SUPPLIED MATERIAL:
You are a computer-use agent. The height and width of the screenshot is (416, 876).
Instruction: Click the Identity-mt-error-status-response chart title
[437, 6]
==
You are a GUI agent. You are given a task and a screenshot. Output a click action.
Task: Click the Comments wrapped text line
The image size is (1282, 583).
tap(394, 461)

REQUIREMENT: Could you copy every line in the records that holds "screenshot"?

TASK RESPONSE:
You are a computer-use agent. The height and width of the screenshot is (416, 876).
You are a GUI agent. You are given a task and a screenshot. Output a click action.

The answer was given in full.